2. The stop order to sell is triggered to exit from the falling markets and avoids greater losses.
For example, the market continues to decline after you bought 1 BTC at $10, 000. You estimate that BTC prices will fall further, so you set a stop order to sell with a stop price of $9,800. Once BTC prices fall to or breaks below $9,800, the stop order to sell will be triggered and executed at the market’s current price to deal with a falling market, avoiding greater loess.
3. A Stop order is triggered to protect short/long positions when the market is moving contrary to expectations.
For example, BTC is currently priced at $10, 000, and you opened a short position at $11,000 and you have a profitable balance on your account. However, the current market trend is not clear, if the market declines further, you will continue to make a profit; but if the market goes up, you will lose your existing profit or even risk a loss. As a result, you choose to set a stop-loss order with a stop price of $10,500. Once the market reached or breaks through $10,500, the stop order to buy will be triggered and executed at the market’s current price, which is equivalent to stopping profit and locking the shorting profits.
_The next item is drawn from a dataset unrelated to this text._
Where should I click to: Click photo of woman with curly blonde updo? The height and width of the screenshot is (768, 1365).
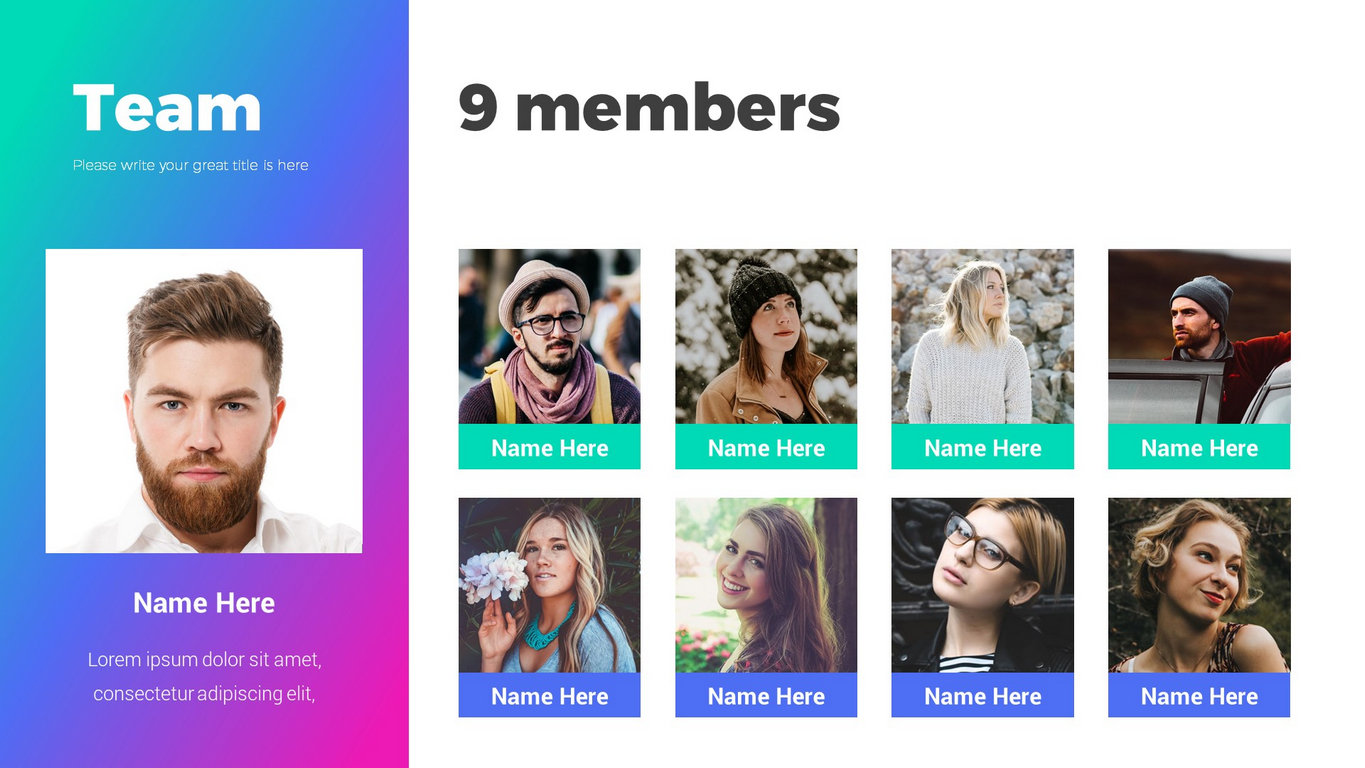[x=1199, y=585]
On the other hand, if you open a long position when the BTC price stands at $9,000, you can also use a stop order to protect your long position after the market turns around.
Advantages and risks
Advantages: As the market order, stop order can satisfy the need for immediate execution and realize the result of instant stop of loss.
Risks: the trade price is executed at the market price, which may deviate from the expected price. In addition, as the primary goal is to ensure the execution of orders, if the stop price is set unreasonably, it is likely to lead to unnecessary losses on a fast-moving market, which sometimes rallies shortly after a sharply decline.
Factors need to be considered when placing a stop order
1. The need of trading. Stop orders are generally more appropriate for investors with short-and medium-term strategies, while for those with long-term strategies, it should be used carefully to avoid unnecessary losses.
2. Leverage technical analysis tools to assist in setting prices.